Artists and writers are a cross-section of society … with diverse political affiliations, social and moral values, and financial connections. While I affirm that all artists and writers have a right to their own views, I do wonder whether critics, art historians, museums etc. might have an obligation to present the artist in a context which gives insight into the connections between who they are are personalities and the art that they produce. But what are the boundaries of accountability — for art and literary historians, of critics and teachers, of publishers … and of artists? This includes the many instances of artists, writers and musicians who supported their sponsors in order to gain renommé, political and financial gain, and artistic opportunity. Is there a difference between that and museum benefactors who are known for politics and investments that are no longer politically correct? 

I have pointed out Gertrude Stein’s (and other famous authors’) fascist leanings previously. What do you think of the survival of her art collection purely due to her support of Petain? Is it excusable? How do we separate our valuations of famous writers and artists from their “madness” and opportunism as persons and personalities? Does genius supersede all judgment? 

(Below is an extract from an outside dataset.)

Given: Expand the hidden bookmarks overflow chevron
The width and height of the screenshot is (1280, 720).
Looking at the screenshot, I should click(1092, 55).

I have personally reacted to known artists and writers who have expressed themselves to the media and in their art and literature in ways that I considered to be derogatory to women, to persons with physical handicaps, etc.; and I have also defended artists’ and writers’ right to self-expression, but only as far as I feel that s/he makes an attempt to present the case and give context to their xenophobia and/or other discriminatory perspectives … rather than merely make bombastic presentations in order to shock and provoke. This is a sensitive issue and has perhaps always been so. 

Ricardo:

All good questions. In the contemporary scene: what should we make of art museums and others being renamed because the benefactor was tied to Big Pharma ‘pushing’ of opioids, especially oxycontin? Or of the Princeton School of Public Affairs being renamed from the Woodrow Wilson School to a more innocuous generic name after Wilson’s terrible racism was (re)exposed? And what can we say about artists? Should we disavow Caravaggio’s works and importance because he was a murderer? (Many artists were at that time, including Cellini … self-admitting in his autobiography). I think the works have to stand on their own … including Wagner’s. But with sharp-eyed observers pointing out aspects (if any) that may deliberately expose their (now) abhorrent views.

Adam:

Yes, we are all responsible: in our creations, our judgments, our criticisms, our thoughts, our actions, and our non-actions. Existence is an exercise in creation. My most valued compliments regarding my art and literature have been when viewers/readers have told me that my work and ideas have sparked creative thoughts, artworks, and writing in their own lives. I mean for my own work to be an existential and philosophical “dialogue” with the Viewer/Reader … a dialogue that can continue in his/her mind, and thus further, in many forms and perspectives throughout the planet. In that way, we are all inescapably artists/writers/philosophers etc. And we are all responsible. In the words of Jean-Paul Sartre: “L’homme est condamné à être libre”, a concept which resounds in his “L’Etre et le Nèant” and in his “L’existentialisme est un humanisme”. In his novel “Nausea”, Sartre played upon René Descartes’ “Cogito, ergo sum” (“I think, therefore I am”) with his own discourse: “I am. I am, I exist, I think, therefore I am; I am because I think, why do I think? I don’t want to think anymore, I am because I think that I don’t want to be, I think that I . . . because . . . ugh!” ― Jean-Paul Sartre, “Nausea”. 

 

Dialogue with an Art Historian — Part Two.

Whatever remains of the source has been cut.